### YOUR ASSIGNMENT
Restate word for word the lines of the records below, starting at the line that contains "Click the notifications bell icon" and ending at the line that contains "The height and", with both of those lines included and nothing else.

### INFORMATION SUPPLIED
----------

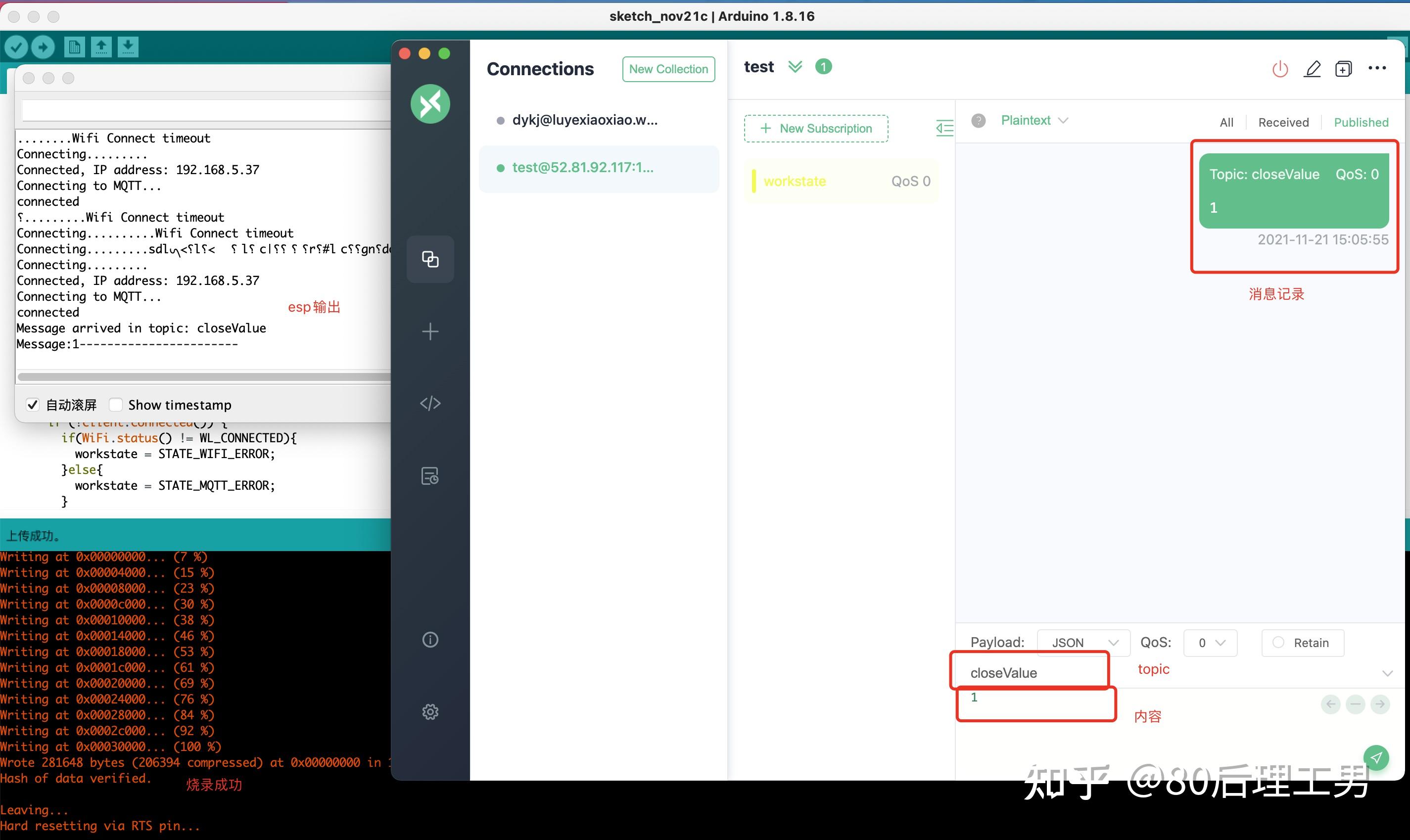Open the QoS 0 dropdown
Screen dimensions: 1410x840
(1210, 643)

----------

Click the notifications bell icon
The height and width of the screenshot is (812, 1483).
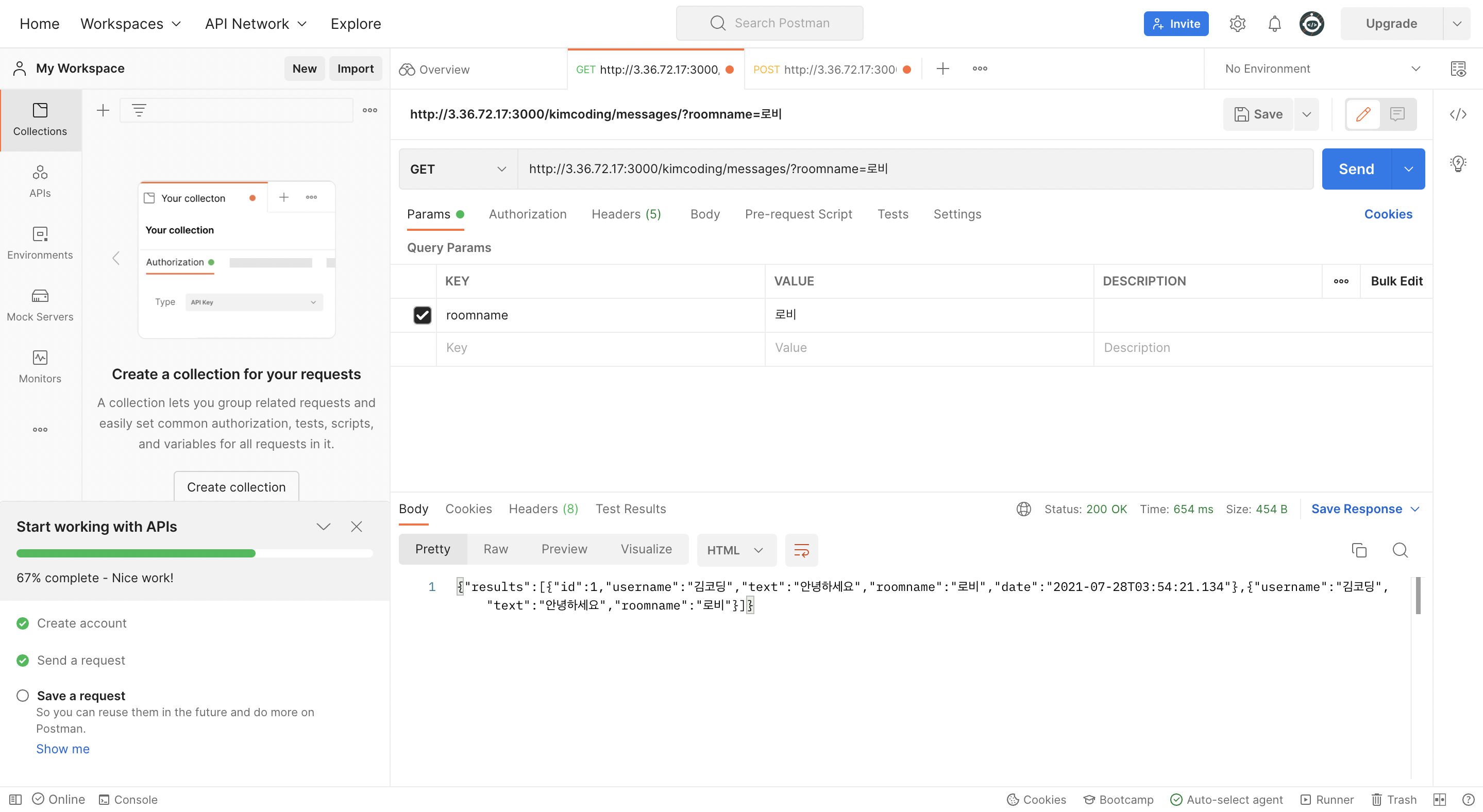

----------

### SOLVED PROBLEM
Click the notifications bell icon
The height and width of the screenshot is (812, 1483).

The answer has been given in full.